The Great Lakes Are Still Almost Half Frozen, And It Could Affect The Environment For Years

The Great Lakes Are Still Frozen And That's Actually A Big Deal

Though more than a month has passed since ice coverage on the Great Lakes reached a near-record high, the amount of ice that still remains could have a big impact on the environment in the months -- and years -- ahead.

frozen great lakes

As of Wednesday, 37.1 percent of the lakes remain covered in ice. While that's way down from a high of 92.2 percent in early March, pictured above -- and the second-highest ice cover since recording began in 1973 -- it's still an unprecedented amount of ice to have at this time of year, as an Environment Canada bar graph illustrates:

The historic ice coverage is causing some problems. U.S. Coast Guard cutters were needed to create a route to Marquette, Mich., along the shores of the 64-percent-frozen Lake Superior, so that coal could be delivered from Duluth, Minn., allowing the local mining industry to continue operations, CBS Chicago reports.

In Marquette Harbor, the ice is reportedly up to 2 feet thick, according to CBS.

superior ice
A formation of ice on Lake Superior in late March, as documented from a Coast Guard cutter.

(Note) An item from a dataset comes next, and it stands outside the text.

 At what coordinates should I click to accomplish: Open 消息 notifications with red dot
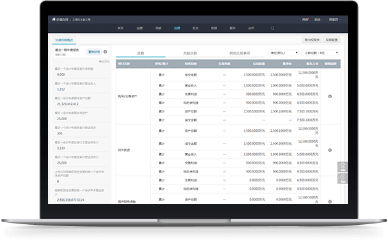(x=305, y=19)
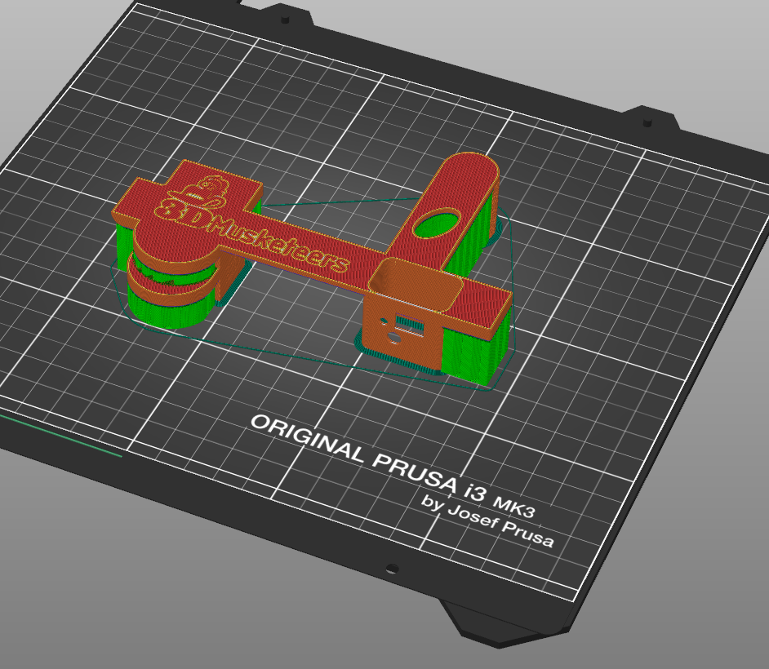Click the bed's protruding front tab
The width and height of the screenshot is (769, 669).
(x=505, y=622)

More Lake Superior ice seen from a Coast Guard breaker, followed by two cutters, in late March.

Meanwhile, in Menominee, Mich., some truly epic "ice shoves" -- free-floating ice being pushed onto land by high winds -- are another dramatic result of the ice coverage.

On the plus side, the ice coverage did make for increased tourism to the Apostle Islands sea caves in northern Wisconsin, so it hasn't been a total business killer.

Since 1973, the closest any previous April has come to this amount of ice coverage remaining was 1994, when 23 percent of the lakes were still frozen, according to the Weather Channel.